● **WHAT TO DO**:
State how many of the lines below contain the string "icon", treating uppercase and lowercase as distinct. Give only the number.

═════ MATERIAL ═════

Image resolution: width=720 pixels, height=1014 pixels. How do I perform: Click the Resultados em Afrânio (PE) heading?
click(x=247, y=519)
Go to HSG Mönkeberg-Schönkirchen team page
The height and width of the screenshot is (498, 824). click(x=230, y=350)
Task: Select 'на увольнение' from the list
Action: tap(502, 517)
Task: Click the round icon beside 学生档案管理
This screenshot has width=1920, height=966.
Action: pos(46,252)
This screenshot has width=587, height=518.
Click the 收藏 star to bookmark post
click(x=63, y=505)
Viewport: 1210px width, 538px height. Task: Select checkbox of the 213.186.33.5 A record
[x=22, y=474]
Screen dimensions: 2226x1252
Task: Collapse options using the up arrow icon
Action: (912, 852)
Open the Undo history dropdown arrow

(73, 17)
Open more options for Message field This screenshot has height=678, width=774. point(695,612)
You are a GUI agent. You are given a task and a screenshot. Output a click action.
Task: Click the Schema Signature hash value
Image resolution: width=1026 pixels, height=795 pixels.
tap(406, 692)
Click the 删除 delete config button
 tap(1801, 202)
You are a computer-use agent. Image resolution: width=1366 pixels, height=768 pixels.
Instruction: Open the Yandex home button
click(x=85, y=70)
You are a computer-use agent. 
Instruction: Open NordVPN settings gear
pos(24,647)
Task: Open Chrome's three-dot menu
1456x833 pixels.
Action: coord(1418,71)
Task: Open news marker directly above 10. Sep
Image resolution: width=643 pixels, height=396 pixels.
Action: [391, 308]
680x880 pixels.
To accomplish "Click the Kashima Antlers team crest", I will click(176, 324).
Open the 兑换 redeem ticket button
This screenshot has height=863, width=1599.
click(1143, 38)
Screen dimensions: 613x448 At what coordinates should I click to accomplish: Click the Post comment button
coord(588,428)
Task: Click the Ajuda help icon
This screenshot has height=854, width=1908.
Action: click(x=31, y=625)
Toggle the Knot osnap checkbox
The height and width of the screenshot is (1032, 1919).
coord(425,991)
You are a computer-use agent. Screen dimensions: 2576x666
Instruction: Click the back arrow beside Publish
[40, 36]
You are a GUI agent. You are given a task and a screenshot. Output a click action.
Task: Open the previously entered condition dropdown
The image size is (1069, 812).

═════

● **COMPLETED TASK**:
3